Au surplus, M. [K] ne peut sérieusement reprocher un défaut de signification à l’adresse du bien situé [Adresse 9] à [Localité 10] alors qu’au regard des motifs qui précèdent, rien ne laissait penser qu’il pouvait y demeurer et qu’il apparaît, en tout état de cause, audacieux de soutenir qu’il occupait ce bien lors de la signature du bail puisque celui-ci avait été préalablement vendu.
En outre, aucun élément du dossier ne permet d’établir que la profession de M. [K] et son lieu de travail étaient connus des bailleurs et, donc, du commissaire de justice mandaté par ces derniers, à la date de la signification de l’ordonnance.
Il n’est en effet pas démontré qu’au moment de la signification de l’ordonnance, la page LinkedIn de M. [K] faisait apparaître son lieu de travail ou sa profession et il ne saurait être exigé d’un commissaire de justice qu’il procède à des recherches sur l’ensemble des réseaux sociaux.
Dans ces circonstances, les recherches effectuées par le commissaire de justice, non tenu de procéder à une vérification des informations reçues ni à des investigations similaires à celles que pourrait faire un détective privé pour rechercher sur l’ensemble du territoire national le lieu de travail du destinataire de l’acte, apparaissent suffisantes pour parvenir à la signification de l’ordonnance.

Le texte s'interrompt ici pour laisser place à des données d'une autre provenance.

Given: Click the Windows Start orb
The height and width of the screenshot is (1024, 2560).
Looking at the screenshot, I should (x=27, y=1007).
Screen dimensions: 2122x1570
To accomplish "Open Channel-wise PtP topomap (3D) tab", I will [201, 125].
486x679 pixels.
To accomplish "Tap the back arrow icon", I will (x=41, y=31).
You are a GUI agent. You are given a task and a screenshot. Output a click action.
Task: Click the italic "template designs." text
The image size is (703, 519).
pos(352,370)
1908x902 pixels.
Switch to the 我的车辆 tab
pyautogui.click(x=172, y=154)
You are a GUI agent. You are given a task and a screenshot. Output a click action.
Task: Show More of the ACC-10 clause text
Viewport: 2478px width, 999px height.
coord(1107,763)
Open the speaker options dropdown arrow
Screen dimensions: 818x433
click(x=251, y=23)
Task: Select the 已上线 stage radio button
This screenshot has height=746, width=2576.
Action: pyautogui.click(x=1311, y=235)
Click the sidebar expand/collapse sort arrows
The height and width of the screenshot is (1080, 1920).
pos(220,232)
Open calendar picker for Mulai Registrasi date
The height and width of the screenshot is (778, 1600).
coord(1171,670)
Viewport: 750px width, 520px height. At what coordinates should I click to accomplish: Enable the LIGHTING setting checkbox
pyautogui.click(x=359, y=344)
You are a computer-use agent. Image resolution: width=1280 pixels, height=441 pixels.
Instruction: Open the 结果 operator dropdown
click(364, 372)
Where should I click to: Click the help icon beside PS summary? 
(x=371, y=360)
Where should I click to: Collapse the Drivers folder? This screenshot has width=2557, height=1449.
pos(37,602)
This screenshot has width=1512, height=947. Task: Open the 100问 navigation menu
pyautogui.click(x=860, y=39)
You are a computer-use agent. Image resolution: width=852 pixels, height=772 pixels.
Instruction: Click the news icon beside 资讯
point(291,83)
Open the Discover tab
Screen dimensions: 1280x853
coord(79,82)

Cette signification n’encourt donc aucune nullité de sorte qu’elle a valablement fait courir le délai d’appel.
Ainsi, l’appel interjeté le 13 février 2025, soit après l’expiration du délai prescrit par l’article 490 du code de procédure civile, doit être déclaré irrecevable.
Il convient en conséquence d’accueillir la requête en déféré de M. [M] et de Mme [Z].
Les dépens du présent déféré et d’appel seront supportés par M. [K].
L’équité commande d’allouer à M. [M] et de Mme [Z], contraints d’engager des frais irrépétibles pour assurer leur défense, la somme de 3.000 euros sur le fondement de l’article 700 du code de procédure civile.
PAR CES MOTIFS
Accueille la requête en déféré de M. [M] et Mme [Z] ;
Déclare irrecevable l’appel formé par M. [K] à l’encontre de l’ordonnance de référé du 21 juillet 2023 ;
Condamne M. [K] aux dépens de l’instance en déféré et de l’instance d’appel et à payer à M. [M] et Mme [Z] la somme de 3.000 euros en application de l’article 700 du code de procédure civile.